In this year’s field, these factors favor players such as Jason Day, who ranks eighth in Vegas’ 2014 Masters futures (a 25-1 shot) but receives a 0.7-stroke boost to his base rating in my system because he hits the ball hard (11.3 yards above average per drive last season) and isn’t overly reliant on iron play. The same goes for Dustin Johnson, who crushed the ball 17.8 yards above average per drive in 2013 and had a good-but-not-great GIR percentage. And Rory McIlroy’s playing style fits that description as well.
The same numbers cut against Steve Stricker, a well-below-average power hitter who relies heavily on approach accuracy. There’s a reason he’s cracked the top 10 only twice at Augusta despite five top-four scoring average seasons in the past seven years. His game might not be built for the Masters, something that can also be said of Henrik Stenson, who led the tour in GIR percentage last season but has yet to enjoy a Masters breakthrough (his best finish at Augusta was a tie for 17th in 2008).
Even so, after taking into account individual playing styles that match Augusta’s tendencies, the most any player’s rating moved was one stroke in either direction (Jim Furyk was docked that much for his combination of short hitting off the tee and dependence on iron play for scoring).
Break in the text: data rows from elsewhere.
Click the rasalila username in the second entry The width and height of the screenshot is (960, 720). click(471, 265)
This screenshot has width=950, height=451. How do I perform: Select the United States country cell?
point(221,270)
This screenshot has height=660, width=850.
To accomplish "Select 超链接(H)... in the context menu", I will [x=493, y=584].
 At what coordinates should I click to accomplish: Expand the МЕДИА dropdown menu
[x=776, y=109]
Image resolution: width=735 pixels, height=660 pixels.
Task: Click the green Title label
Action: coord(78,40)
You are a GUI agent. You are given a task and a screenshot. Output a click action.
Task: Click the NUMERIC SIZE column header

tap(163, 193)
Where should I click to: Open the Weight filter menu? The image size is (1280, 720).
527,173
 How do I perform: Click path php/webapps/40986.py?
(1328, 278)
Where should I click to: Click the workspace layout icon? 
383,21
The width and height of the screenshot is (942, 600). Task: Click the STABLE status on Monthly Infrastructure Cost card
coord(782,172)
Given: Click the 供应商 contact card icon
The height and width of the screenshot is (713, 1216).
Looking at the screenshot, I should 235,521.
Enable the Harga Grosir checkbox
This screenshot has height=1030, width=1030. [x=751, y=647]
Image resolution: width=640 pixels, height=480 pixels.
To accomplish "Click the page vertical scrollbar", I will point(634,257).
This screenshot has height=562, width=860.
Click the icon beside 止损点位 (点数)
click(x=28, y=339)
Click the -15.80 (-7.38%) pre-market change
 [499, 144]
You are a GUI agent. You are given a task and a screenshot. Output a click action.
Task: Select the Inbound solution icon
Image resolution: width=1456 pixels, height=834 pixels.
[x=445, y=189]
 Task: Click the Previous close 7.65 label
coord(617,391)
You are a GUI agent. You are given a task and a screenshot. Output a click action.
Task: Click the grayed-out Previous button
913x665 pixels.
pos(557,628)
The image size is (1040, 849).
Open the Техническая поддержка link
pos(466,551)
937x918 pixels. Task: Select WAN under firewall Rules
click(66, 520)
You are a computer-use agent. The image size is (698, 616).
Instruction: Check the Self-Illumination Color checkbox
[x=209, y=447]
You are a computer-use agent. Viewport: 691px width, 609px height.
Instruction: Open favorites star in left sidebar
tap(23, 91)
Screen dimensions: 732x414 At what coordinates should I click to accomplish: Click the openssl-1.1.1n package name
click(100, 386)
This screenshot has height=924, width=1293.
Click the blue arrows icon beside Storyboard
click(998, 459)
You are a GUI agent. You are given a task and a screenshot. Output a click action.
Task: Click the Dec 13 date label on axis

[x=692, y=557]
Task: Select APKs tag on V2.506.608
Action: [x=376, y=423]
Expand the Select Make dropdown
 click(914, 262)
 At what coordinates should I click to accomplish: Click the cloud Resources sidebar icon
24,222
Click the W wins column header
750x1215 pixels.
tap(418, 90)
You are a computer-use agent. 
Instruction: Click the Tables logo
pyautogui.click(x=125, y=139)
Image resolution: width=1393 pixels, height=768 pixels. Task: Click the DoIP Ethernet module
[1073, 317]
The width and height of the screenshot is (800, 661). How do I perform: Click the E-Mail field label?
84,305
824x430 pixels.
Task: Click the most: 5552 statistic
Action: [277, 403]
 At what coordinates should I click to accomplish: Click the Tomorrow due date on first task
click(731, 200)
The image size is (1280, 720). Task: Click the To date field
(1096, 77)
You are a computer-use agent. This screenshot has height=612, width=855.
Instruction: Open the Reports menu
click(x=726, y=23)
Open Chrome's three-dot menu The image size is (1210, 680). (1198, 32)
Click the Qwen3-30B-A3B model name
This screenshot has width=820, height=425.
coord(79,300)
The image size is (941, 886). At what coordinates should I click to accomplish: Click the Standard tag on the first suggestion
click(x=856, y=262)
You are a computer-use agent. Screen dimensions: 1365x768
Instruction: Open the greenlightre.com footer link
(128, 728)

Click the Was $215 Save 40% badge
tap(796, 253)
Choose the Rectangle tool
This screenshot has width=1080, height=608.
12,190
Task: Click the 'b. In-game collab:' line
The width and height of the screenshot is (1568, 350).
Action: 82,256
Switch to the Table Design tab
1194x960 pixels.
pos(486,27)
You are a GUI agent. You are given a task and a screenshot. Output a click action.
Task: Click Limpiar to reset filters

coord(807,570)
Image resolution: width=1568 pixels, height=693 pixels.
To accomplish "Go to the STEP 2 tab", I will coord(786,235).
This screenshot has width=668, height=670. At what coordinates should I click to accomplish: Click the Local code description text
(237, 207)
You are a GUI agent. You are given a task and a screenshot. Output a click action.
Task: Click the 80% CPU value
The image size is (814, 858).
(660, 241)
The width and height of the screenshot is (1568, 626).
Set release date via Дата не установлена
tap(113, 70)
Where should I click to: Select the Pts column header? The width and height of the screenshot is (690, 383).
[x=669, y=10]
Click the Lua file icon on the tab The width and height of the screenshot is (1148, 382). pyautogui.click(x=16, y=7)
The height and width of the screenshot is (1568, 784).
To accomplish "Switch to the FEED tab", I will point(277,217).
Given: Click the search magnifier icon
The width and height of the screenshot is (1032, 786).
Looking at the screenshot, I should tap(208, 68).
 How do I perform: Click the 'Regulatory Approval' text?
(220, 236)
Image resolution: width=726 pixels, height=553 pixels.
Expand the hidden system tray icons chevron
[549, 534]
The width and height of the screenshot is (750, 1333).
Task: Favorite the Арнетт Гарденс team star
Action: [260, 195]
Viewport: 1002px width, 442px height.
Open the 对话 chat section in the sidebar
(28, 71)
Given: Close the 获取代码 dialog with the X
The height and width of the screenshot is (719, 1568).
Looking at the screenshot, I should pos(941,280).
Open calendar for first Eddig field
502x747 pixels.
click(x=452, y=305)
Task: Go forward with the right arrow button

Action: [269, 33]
And Stricker and Stenson continue to rank among the top contenders, because playing generally good golf dwarfs the importance of any Augusta-specific characteristics.
After the dust settled, here are the favorites according to my simple model:
Again, there are no guarantees in the world of golf forecasting. But the general factors associated with over- or under-performance at Augusta are worth keeping an eye on when you watch the Masters.
CORRECTION (April 9, 6:48 p.m.): This article originally misstated the year Bubba Watson won the Masters. It was 2012, not 2011.